> **WORK REQUIRED**
Please print the data shown below without any alteration.

> **INFORMATION GIVEN**
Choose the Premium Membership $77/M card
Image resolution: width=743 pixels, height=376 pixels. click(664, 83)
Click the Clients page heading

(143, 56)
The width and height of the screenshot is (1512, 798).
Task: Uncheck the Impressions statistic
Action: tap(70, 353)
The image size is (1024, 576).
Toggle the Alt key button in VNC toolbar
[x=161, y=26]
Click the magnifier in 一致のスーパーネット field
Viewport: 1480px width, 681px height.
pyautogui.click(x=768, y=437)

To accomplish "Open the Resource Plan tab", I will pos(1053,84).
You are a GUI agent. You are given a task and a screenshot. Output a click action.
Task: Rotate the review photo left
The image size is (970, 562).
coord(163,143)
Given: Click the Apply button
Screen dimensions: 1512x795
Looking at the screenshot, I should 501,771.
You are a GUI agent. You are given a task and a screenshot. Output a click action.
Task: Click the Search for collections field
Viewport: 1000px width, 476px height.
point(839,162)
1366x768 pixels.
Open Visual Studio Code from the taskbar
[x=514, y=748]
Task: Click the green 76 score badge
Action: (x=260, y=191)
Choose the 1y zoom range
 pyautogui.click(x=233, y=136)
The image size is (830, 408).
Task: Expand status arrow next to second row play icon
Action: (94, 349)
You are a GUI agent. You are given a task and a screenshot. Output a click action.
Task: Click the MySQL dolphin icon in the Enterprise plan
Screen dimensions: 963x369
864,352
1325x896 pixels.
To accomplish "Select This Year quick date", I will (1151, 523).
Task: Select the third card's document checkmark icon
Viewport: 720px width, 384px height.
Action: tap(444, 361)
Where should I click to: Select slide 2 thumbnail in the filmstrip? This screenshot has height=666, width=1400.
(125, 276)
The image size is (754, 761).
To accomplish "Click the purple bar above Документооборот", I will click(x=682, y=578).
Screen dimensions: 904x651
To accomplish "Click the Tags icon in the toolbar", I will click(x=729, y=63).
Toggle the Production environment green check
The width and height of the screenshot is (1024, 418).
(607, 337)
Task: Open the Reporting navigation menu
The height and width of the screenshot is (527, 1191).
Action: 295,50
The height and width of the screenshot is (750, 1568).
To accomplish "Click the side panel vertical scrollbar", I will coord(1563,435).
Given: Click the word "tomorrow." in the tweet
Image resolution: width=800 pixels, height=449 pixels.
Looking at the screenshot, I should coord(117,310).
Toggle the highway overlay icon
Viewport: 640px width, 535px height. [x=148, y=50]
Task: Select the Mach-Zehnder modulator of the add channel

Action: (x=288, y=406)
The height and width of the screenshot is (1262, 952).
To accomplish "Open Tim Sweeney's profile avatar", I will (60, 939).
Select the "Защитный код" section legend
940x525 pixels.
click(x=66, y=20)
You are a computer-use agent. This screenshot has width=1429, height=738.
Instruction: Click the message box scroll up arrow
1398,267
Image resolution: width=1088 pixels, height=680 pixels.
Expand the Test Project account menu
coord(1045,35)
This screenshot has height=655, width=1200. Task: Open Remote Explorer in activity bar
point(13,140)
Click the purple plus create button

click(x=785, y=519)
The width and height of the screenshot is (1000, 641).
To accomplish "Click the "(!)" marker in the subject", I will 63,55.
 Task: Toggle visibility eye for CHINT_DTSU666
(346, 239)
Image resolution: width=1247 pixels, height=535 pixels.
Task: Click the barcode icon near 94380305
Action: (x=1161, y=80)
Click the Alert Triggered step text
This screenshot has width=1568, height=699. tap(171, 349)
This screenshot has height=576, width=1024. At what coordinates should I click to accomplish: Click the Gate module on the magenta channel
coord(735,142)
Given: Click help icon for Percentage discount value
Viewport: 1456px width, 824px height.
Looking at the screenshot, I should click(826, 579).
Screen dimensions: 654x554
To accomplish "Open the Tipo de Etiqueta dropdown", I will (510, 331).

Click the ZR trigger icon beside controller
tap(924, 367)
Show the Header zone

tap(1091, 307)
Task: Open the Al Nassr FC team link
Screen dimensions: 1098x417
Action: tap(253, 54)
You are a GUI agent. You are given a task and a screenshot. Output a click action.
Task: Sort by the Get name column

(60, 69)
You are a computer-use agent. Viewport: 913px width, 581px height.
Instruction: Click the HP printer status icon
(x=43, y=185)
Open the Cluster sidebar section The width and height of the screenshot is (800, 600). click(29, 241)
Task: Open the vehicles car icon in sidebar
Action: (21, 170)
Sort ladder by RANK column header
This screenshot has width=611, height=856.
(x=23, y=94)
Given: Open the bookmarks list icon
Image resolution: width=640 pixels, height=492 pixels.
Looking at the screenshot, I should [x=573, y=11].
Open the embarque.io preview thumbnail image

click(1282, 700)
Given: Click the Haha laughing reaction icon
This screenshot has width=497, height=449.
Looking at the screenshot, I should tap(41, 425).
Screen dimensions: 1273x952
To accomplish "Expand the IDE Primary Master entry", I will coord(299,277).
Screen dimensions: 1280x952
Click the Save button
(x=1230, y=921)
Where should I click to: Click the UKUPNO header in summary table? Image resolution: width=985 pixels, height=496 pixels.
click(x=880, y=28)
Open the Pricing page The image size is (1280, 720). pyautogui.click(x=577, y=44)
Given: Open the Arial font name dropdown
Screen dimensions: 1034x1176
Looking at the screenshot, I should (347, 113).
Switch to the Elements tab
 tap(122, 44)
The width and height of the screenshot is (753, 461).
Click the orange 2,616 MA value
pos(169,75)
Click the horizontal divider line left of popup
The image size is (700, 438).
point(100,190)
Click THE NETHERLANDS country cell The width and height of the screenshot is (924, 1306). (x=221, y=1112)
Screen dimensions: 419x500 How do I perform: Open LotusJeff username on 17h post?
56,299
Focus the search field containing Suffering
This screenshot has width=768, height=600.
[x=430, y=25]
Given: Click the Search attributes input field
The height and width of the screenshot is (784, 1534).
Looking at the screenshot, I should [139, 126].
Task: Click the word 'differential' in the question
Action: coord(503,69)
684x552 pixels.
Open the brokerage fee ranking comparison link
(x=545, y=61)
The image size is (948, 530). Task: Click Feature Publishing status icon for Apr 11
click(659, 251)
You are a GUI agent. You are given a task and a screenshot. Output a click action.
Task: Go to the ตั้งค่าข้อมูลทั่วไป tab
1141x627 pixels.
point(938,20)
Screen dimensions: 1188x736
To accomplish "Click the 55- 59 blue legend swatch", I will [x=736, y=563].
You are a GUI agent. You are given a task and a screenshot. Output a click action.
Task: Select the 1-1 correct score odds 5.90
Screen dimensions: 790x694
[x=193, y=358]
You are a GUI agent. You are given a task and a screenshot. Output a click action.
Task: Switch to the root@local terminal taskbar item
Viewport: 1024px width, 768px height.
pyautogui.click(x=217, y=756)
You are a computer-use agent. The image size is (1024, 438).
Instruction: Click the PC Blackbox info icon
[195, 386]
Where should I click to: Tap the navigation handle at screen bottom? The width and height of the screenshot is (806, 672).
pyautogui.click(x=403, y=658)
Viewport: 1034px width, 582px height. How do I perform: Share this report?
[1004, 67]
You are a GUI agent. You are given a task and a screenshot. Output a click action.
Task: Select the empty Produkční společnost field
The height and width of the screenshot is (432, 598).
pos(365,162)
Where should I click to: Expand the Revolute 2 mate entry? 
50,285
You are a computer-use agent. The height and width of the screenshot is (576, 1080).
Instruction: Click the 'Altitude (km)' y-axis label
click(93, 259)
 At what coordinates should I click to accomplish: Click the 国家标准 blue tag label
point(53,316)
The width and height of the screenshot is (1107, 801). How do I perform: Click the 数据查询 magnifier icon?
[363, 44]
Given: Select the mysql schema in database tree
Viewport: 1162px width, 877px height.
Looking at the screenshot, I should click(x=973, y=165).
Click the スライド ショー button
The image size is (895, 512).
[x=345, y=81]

> **PROBLEM SOLUTION**
Choose the Premium Membership $77/M card
Image resolution: width=743 pixels, height=376 pixels. click(664, 83)
Click the Clients page heading

(143, 56)
The width and height of the screenshot is (1512, 798).
Task: Uncheck the Impressions statistic
Action: tap(70, 353)
The image size is (1024, 576).
Toggle the Alt key button in VNC toolbar
[x=161, y=26]
Click the magnifier in 一致のスーパーネット field
Viewport: 1480px width, 681px height.
pyautogui.click(x=768, y=437)

To accomplish "Open the Resource Plan tab", I will pos(1053,84).
You are a GUI agent. You are given a task and a screenshot. Output a click action.
Task: Rotate the review photo left
The image size is (970, 562).
coord(163,143)
Given: Click the Apply button
Screen dimensions: 1512x795
Looking at the screenshot, I should 501,771.
You are a GUI agent. You are given a task and a screenshot. Output a click action.
Task: Click the Search for collections field
Viewport: 1000px width, 476px height.
point(839,162)
1366x768 pixels.
Open Visual Studio Code from the taskbar
[x=514, y=748]
Task: Click the green 76 score badge
Action: (x=260, y=191)
Choose the 1y zoom range
 pyautogui.click(x=233, y=136)
The image size is (830, 408).
Task: Expand status arrow next to second row play icon
Action: (94, 349)
You are a GUI agent. You are given a task and a screenshot. Output a click action.
Task: Click the MySQL dolphin icon in the Enterprise plan
Screen dimensions: 963x369
864,352
1325x896 pixels.
To accomplish "Select This Year quick date", I will (1151, 523).
Task: Select the third card's document checkmark icon
Viewport: 720px width, 384px height.
Action: tap(444, 361)
Where should I click to: Select slide 2 thumbnail in the filmstrip? This screenshot has height=666, width=1400.
(125, 276)
The image size is (754, 761).
To accomplish "Click the purple bar above Документооборот", I will click(x=682, y=578).
Screen dimensions: 904x651
To accomplish "Click the Tags icon in the toolbar", I will click(x=729, y=63).
Toggle the Production environment green check
The width and height of the screenshot is (1024, 418).
(607, 337)
Task: Open the Reporting navigation menu
The height and width of the screenshot is (527, 1191).
Action: 295,50
The height and width of the screenshot is (750, 1568).
To accomplish "Click the side panel vertical scrollbar", I will coord(1563,435).
Given: Click the word "tomorrow." in the tweet
Image resolution: width=800 pixels, height=449 pixels.
Looking at the screenshot, I should coord(117,310).
Toggle the highway overlay icon
Viewport: 640px width, 535px height. [x=148, y=50]
Task: Select the Mach-Zehnder modulator of the add channel

Action: (x=288, y=406)
The height and width of the screenshot is (1262, 952).
To accomplish "Open Tim Sweeney's profile avatar", I will (60, 939).
Select the "Защитный код" section legend
940x525 pixels.
click(x=66, y=20)
You are a computer-use agent. This screenshot has width=1429, height=738.
Instruction: Click the message box scroll up arrow
1398,267
Image resolution: width=1088 pixels, height=680 pixels.
Expand the Test Project account menu
coord(1045,35)
This screenshot has height=655, width=1200. Task: Open Remote Explorer in activity bar
point(13,140)
Click the purple plus create button

click(x=785, y=519)
The width and height of the screenshot is (1000, 641).
To accomplish "Click the "(!)" marker in the subject", I will 63,55.
 Task: Toggle visibility eye for CHINT_DTSU666
(346, 239)
Image resolution: width=1247 pixels, height=535 pixels.
Task: Click the barcode icon near 94380305
Action: (x=1161, y=80)
Click the Alert Triggered step text
This screenshot has width=1568, height=699. tap(171, 349)
This screenshot has height=576, width=1024. At what coordinates should I click to accomplish: Click the Gate module on the magenta channel
coord(735,142)
Given: Click help icon for Percentage discount value
Viewport: 1456px width, 824px height.
Looking at the screenshot, I should click(826, 579).
Screen dimensions: 654x554
To accomplish "Open the Tipo de Etiqueta dropdown", I will (510, 331).

Click the ZR trigger icon beside controller
tap(924, 367)
Show the Header zone

tap(1091, 307)
Task: Open the Al Nassr FC team link
Screen dimensions: 1098x417
Action: tap(253, 54)
You are a GUI agent. You are given a task and a screenshot. Output a click action.
Task: Sort by the Get name column

(60, 69)
You are a computer-use agent. Viewport: 913px width, 581px height.
Instruction: Click the HP printer status icon
(x=43, y=185)
Open the Cluster sidebar section The width and height of the screenshot is (800, 600). click(29, 241)
Task: Open the vehicles car icon in sidebar
Action: (21, 170)
Sort ladder by RANK column header
This screenshot has width=611, height=856.
(x=23, y=94)
Given: Open the bookmarks list icon
Image resolution: width=640 pixels, height=492 pixels.
Looking at the screenshot, I should [x=573, y=11].
Open the embarque.io preview thumbnail image

click(1282, 700)
Given: Click the Haha laughing reaction icon
This screenshot has width=497, height=449.
Looking at the screenshot, I should tap(41, 425).
Screen dimensions: 1273x952
To accomplish "Expand the IDE Primary Master entry", I will coord(299,277).
Screen dimensions: 1280x952
Click the Save button
(x=1230, y=921)
Where should I click to: Click the UKUPNO header in summary table? Image resolution: width=985 pixels, height=496 pixels.
click(x=880, y=28)
Open the Pricing page The image size is (1280, 720). pyautogui.click(x=577, y=44)
Given: Open the Arial font name dropdown
Screen dimensions: 1034x1176
Looking at the screenshot, I should (347, 113).
Switch to the Elements tab
 tap(122, 44)
The width and height of the screenshot is (753, 461).
Click the orange 2,616 MA value
pos(169,75)
Click the horizontal divider line left of popup
The image size is (700, 438).
point(100,190)
Click THE NETHERLANDS country cell The width and height of the screenshot is (924, 1306). (x=221, y=1112)
Screen dimensions: 419x500 How do I perform: Open LotusJeff username on 17h post?
56,299
Focus the search field containing Suffering
This screenshot has width=768, height=600.
[x=430, y=25]
Given: Click the Search attributes input field
The height and width of the screenshot is (784, 1534).
Looking at the screenshot, I should [139, 126].
Task: Click the word 'differential' in the question
Action: coord(503,69)
684x552 pixels.
Open the brokerage fee ranking comparison link
(x=545, y=61)
The image size is (948, 530). Task: Click Feature Publishing status icon for Apr 11
click(659, 251)
You are a GUI agent. You are given a task and a screenshot. Output a click action.
Task: Go to the ตั้งค่าข้อมูลทั่วไป tab
1141x627 pixels.
point(938,20)
Screen dimensions: 1188x736
To accomplish "Click the 55- 59 blue legend swatch", I will [x=736, y=563].
You are a GUI agent. You are given a task and a screenshot. Output a click action.
Task: Select the 1-1 correct score odds 5.90
Screen dimensions: 790x694
[x=193, y=358]
You are a GUI agent. You are given a task and a screenshot. Output a click action.
Task: Switch to the root@local terminal taskbar item
Viewport: 1024px width, 768px height.
pyautogui.click(x=217, y=756)
You are a computer-use agent. The image size is (1024, 438).
Instruction: Click the PC Blackbox info icon
[195, 386]
Where should I click to: Tap the navigation handle at screen bottom? The width and height of the screenshot is (806, 672).
pyautogui.click(x=403, y=658)
Viewport: 1034px width, 582px height. How do I perform: Share this report?
[1004, 67]
You are a GUI agent. You are given a task and a screenshot. Output a click action.
Task: Select the empty Produkční společnost field
The height and width of the screenshot is (432, 598).
pos(365,162)
Where should I click to: Expand the Revolute 2 mate entry? 
50,285
You are a computer-use agent. The height and width of the screenshot is (576, 1080).
Instruction: Click the 'Altitude (km)' y-axis label
click(93, 259)
 At what coordinates should I click to accomplish: Click the 国家标准 blue tag label
point(53,316)
The width and height of the screenshot is (1107, 801). How do I perform: Click the 数据查询 magnifier icon?
[363, 44]
Given: Select the mysql schema in database tree
Viewport: 1162px width, 877px height.
Looking at the screenshot, I should click(x=973, y=165).
Click the スライド ショー button
The image size is (895, 512).
[x=345, y=81]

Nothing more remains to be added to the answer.